The Task Force on Human Trafficking and Prostitution (TFHT) organisation and M&C Saatchi Tel Aviv have launched a hard hitting awareness campaign to support legislation to prohibit prostitution. The campaign is aimed at putting an end to the prostitution industry in Israel. The country’s mortality rates among female prostitutes are 40 times higher than the rest of the population, with few women unlikely to live past the age of 50.
Launched earlier this month, the pro-bono pop-up ‘food’ truck is parked opposite the Israeli Parliament, the Knesset plaza, communicating the simple message: Women are not a product for consumption. The “Women's Meat” sandwiches called “Breast Amal” and “Ribs of Yael” are packaged into brown paper bags that also contain real life stories of women engaged in prostitution. On the truck itself, the famous butcher illustration of a cow, meanwhile, was transformed into the figure of a woman whose body is marked and divided into cuts of meat. It's incredibly bold and on-the-nose, but it certainly gets the message across.
The Task Force on Human Trafficking and Prostitution members are calling on Minister Aylet Shaked and Israeli government members to pass the bill to prohibit prostitution. Minister Shaked's inter-ministerial committee that examined adopting the client incrimination model concluded its work in May. However, the Minister has so far refrained from publishing the recommendations. So, despite the public support and evidence that mortality rates among female prostitutes are 40 times higher than the rest of the population, the bill cannot be progressed. According to a survey by the Ministry of Social Affairs and Social Services, 12,500 women, men and teenagers are employed in prostitution in Israel.

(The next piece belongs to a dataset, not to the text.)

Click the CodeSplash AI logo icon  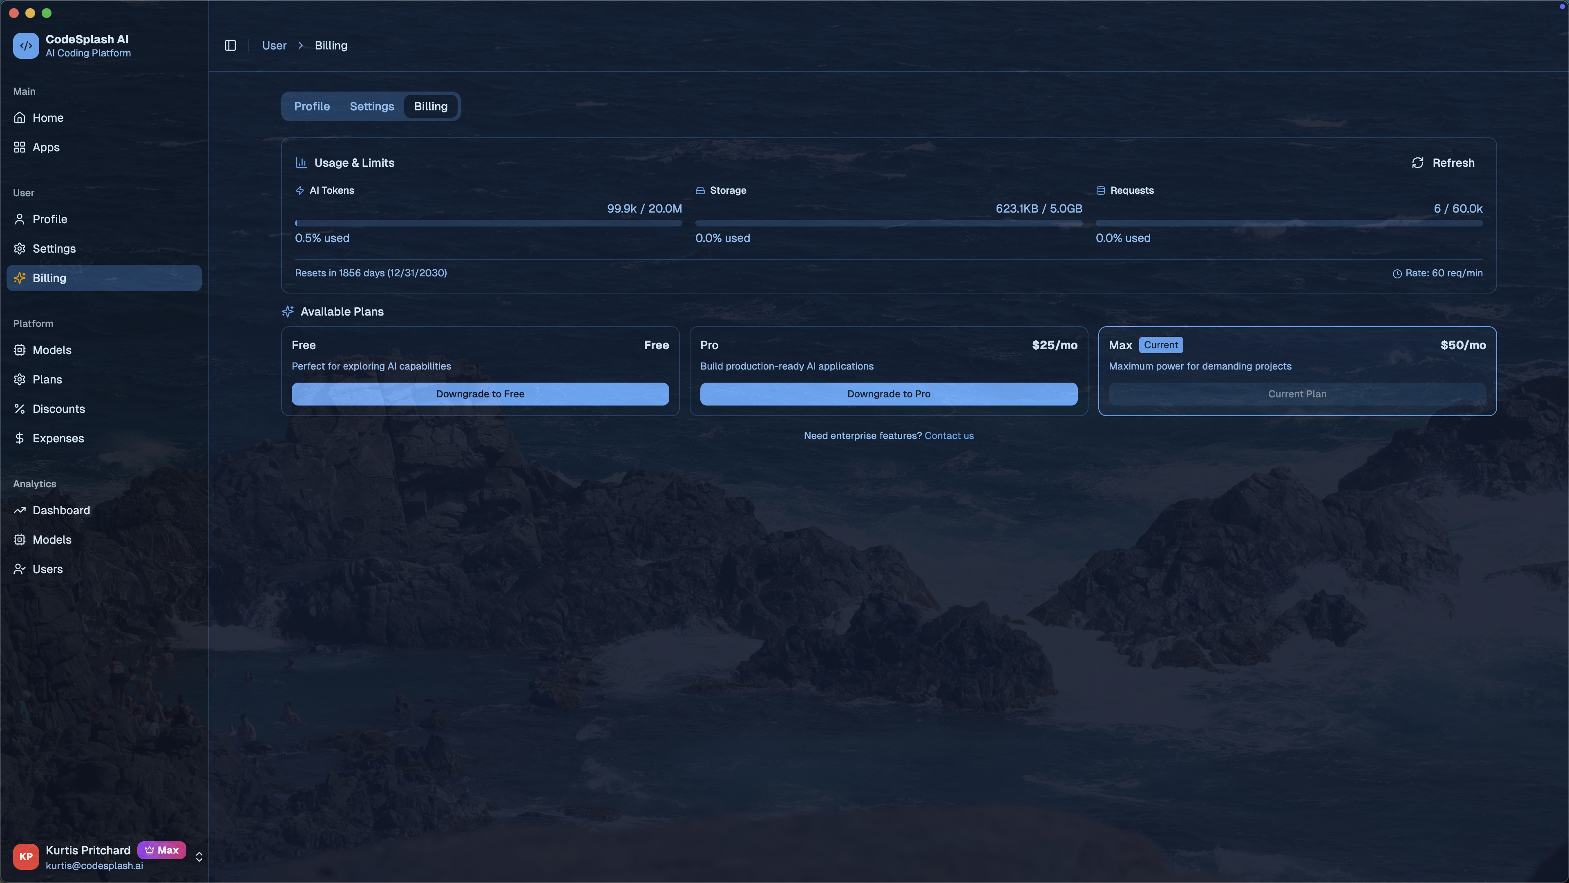point(26,46)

Every year, hundreds of new women are pushed to enter the world of prostitution, and exiting it is almost impossible.
Tzur Golan, Executive Creative Director and Partner at M&C Saatchi, Tel Aviv said: “We can’t stand by and let this continue. It’s important to highlight the fact that every day vulnerable men, women and teenagers are employed in prostitution – and it’s getting worse. The best way to stop the wheels of this industry is to harm demand – if there's no demand there won't be supply. We wanted to create meaningful work and will continue to support TFHT as they continue to take a stand against the prostitution industry.”
Criminalising prostitution is intended to set in motion a process to change Israeli society's mind in its approach to the sex industry. In the State of Israel there is no prohibition from 'buying' sex services. The law refers only to offences relating to advertising, pimping or consuming prostitution services from minors. In reality, the law, in its current framework, doesn't prevent the existence of the prostitution industry. The human trafficking industry is based on criminals who make a profit at the expense of women fighting for their survival.
The campaign is aimed at reducing the demand for prostitution by acting against the transparent link in the prostitution chain – consumers who finance the industry and allow its further existence. It demands comprehensive rehabilitation services for all those in the cycle of prostitution, including employment rehabilitation, education and health aid. Different models adopted all over the world such as the Nordic Model in Sweden, proved to be effective in deterring potential clients and brought about a drastic fall in prostitution services and human trafficking.